Extracted data entries:
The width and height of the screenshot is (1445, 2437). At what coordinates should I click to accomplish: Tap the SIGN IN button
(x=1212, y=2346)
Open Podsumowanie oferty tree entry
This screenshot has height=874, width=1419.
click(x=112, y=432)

→ REQUIREMENT:
From the first line to the last, copy the data exactly.

→ YOUR RESPONSE:
The width and height of the screenshot is (1445, 2437). At what coordinates should I click to accomplish: Tap the SIGN IN button
(x=1212, y=2346)
Open Podsumowanie oferty tree entry
This screenshot has height=874, width=1419.
click(x=112, y=432)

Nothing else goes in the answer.